DATA EXTRACTS section start
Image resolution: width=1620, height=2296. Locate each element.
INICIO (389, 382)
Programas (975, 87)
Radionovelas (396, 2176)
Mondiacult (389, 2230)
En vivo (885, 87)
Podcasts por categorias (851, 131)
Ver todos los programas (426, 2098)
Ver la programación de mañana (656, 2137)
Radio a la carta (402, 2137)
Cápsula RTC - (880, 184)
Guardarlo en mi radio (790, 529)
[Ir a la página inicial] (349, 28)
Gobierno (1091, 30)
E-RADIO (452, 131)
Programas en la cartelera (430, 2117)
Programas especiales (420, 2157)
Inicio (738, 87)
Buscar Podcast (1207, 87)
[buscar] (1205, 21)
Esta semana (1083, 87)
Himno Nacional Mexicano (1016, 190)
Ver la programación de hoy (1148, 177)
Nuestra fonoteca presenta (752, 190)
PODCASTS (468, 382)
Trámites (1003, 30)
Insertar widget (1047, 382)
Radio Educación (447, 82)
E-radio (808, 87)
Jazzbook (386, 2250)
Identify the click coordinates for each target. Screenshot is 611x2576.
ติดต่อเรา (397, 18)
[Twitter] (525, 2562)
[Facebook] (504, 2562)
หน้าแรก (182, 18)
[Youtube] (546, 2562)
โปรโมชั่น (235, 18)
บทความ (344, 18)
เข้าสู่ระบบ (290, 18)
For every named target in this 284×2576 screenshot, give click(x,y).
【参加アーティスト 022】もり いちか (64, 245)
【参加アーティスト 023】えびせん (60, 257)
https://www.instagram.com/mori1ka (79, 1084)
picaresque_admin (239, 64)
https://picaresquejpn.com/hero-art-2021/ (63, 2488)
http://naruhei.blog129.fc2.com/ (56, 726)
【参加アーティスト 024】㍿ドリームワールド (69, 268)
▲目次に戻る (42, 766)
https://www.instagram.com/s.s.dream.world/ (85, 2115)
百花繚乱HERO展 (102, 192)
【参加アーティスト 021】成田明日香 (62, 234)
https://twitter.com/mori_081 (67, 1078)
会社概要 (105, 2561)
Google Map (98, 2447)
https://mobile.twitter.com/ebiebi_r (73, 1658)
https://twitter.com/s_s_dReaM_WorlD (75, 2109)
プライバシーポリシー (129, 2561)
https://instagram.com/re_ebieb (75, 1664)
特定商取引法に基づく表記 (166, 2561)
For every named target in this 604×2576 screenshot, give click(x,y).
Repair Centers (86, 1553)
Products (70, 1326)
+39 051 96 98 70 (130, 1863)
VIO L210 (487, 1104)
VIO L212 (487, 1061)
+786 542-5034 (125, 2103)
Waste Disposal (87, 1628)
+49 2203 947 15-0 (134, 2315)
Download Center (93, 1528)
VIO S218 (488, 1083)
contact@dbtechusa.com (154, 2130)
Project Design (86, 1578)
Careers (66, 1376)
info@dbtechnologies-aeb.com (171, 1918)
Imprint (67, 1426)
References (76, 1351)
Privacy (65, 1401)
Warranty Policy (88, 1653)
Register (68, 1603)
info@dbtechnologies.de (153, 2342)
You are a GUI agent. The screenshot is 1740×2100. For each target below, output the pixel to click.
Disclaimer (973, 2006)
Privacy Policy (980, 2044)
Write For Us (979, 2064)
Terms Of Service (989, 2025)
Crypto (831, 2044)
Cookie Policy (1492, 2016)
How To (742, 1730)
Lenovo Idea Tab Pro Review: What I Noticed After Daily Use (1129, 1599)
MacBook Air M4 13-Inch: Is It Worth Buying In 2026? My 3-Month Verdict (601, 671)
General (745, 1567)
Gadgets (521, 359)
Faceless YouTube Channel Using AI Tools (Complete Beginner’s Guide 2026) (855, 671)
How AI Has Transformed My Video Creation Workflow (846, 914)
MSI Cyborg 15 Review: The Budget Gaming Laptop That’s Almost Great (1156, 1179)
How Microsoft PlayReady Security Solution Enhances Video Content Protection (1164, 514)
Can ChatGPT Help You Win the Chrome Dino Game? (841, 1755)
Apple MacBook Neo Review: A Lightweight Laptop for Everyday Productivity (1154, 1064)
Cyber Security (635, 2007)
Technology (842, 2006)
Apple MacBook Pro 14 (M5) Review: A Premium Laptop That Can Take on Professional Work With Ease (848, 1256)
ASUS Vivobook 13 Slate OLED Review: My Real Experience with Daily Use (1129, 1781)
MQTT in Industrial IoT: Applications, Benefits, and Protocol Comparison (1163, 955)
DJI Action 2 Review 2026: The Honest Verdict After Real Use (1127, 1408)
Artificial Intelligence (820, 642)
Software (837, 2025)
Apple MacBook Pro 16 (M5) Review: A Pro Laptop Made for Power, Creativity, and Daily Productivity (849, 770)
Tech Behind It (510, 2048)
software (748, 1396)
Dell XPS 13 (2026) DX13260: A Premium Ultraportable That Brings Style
DATA EXTRACTS section end
• _WHAT YOU WILL DO_
Would you transcribe the entries above exactly as they appear?

• _EXERCISE SOLUTION_
Image resolution: width=1620, height=2296. Locate each element.
INICIO (389, 382)
Programas (975, 87)
Radionovelas (396, 2176)
Mondiacult (389, 2230)
En vivo (885, 87)
Podcasts por categorias (851, 131)
Ver todos los programas (426, 2098)
Ver la programación de mañana (656, 2137)
Radio a la carta (402, 2137)
Cápsula RTC - (880, 184)
Guardarlo en mi radio (790, 529)
[Ir a la página inicial] (349, 28)
Gobierno (1091, 30)
E-RADIO (452, 131)
Programas en la cartelera (430, 2117)
Programas especiales (420, 2157)
Inicio (738, 87)
Buscar Podcast (1207, 87)
[buscar] (1205, 21)
Esta semana (1083, 87)
Himno Nacional Mexicano (1016, 190)
Ver la programación de hoy (1148, 177)
Nuestra fonoteca presenta (752, 190)
PODCASTS (468, 382)
Trámites (1003, 30)
Insertar widget (1047, 382)
Radio Educación (447, 82)
E-radio (808, 87)
Jazzbook (386, 2250)
Identify the click coordinates for each target. Screenshot is 611x2576.
ติดต่อเรา (397, 18)
[Twitter] (525, 2562)
[Facebook] (504, 2562)
หน้าแรก (182, 18)
[Youtube] (546, 2562)
โปรโมชั่น (235, 18)
บทความ (344, 18)
เข้าสู่ระบบ (290, 18)
For every named target in this 284×2576 screenshot, give click(x,y).
【参加アーティスト 022】もり いちか (64, 245)
【参加アーティスト 023】えびせん (60, 257)
https://www.instagram.com/mori1ka (79, 1084)
picaresque_admin (239, 64)
https://picaresquejpn.com/hero-art-2021/ (63, 2488)
http://naruhei.blog129.fc2.com/ (56, 726)
【参加アーティスト 024】㍿ドリームワールド (69, 268)
▲目次に戻る (42, 766)
https://www.instagram.com/s.s.dream.world/ (85, 2115)
百花繚乱HERO展 (102, 192)
【参加アーティスト 021】成田明日香 (62, 234)
https://twitter.com/mori_081 (67, 1078)
会社概要 (105, 2561)
Google Map (98, 2447)
https://mobile.twitter.com/ebiebi_r (73, 1658)
https://twitter.com/s_s_dReaM_WorlD (75, 2109)
プライバシーポリシー (129, 2561)
https://instagram.com/re_ebieb (75, 1664)
特定商取引法に基づく表記 (166, 2561)
For every named target in this 604×2576 screenshot, give click(x,y).
Repair Centers (86, 1553)
Products (70, 1326)
+39 051 96 98 70 (130, 1863)
VIO L210 (487, 1104)
VIO L212 (487, 1061)
+786 542-5034 (125, 2103)
Waste Disposal (87, 1628)
+49 2203 947 15-0 (134, 2315)
Download Center (93, 1528)
VIO S218 (488, 1083)
contact@dbtechusa.com (154, 2130)
Project Design (86, 1578)
Careers (66, 1376)
info@dbtechnologies-aeb.com (171, 1918)
Imprint (67, 1426)
References (76, 1351)
Privacy (65, 1401)
Warranty Policy (88, 1653)
Register (68, 1603)
info@dbtechnologies.de (153, 2342)
You are a GUI agent. The screenshot is 1740×2100. For each target below, output the pixel to click.
Disclaimer (973, 2006)
Privacy Policy (980, 2044)
Write For Us (979, 2064)
Terms Of Service (989, 2025)
Crypto (831, 2044)
Cookie Policy (1492, 2016)
How To (742, 1730)
Lenovo Idea Tab Pro Review: What I Noticed After Daily Use (1129, 1599)
MacBook Air M4 13-Inch: Is It Worth Buying In 2026? My 3-Month Verdict (601, 671)
General (745, 1567)
Gadgets (521, 359)
Faceless YouTube Channel Using AI Tools (Complete Beginner’s Guide 2026) (855, 671)
How AI Has Transformed My Video Creation Workflow (846, 914)
MSI Cyborg 15 Review: The Budget Gaming Laptop That’s Almost Great (1156, 1179)
How Microsoft PlayReady Security Solution Enhances Video Content Protection (1164, 514)
Can ChatGPT Help You Win the Chrome Dino Game? (841, 1755)
Apple MacBook Neo Review: A Lightweight Laptop for Everyday Productivity (1154, 1064)
Cyber Security (635, 2007)
Technology (842, 2006)
Apple MacBook Pro 14 (M5) Review: A Premium Laptop That Can Take on Professional Work With Ease (848, 1256)
ASUS Vivobook 13 Slate OLED Review: My Real Experience with Daily Use (1129, 1781)
MQTT in Industrial IoT: Applications, Benefits, and Protocol Comparison (1163, 955)
DJI Action 2 Review 2026: The Honest Verdict After Real Use (1127, 1408)
Artificial Intelligence (820, 642)
Software (837, 2025)
Apple MacBook Pro 16 (M5) Review: A Pro Laptop Made for Power, Creativity, and Daily Productivity (849, 770)
Tech Behind It (510, 2048)
software (748, 1396)
Dell XPS 13 (2026) DX13260: A Premium Ultraportable That Brings Style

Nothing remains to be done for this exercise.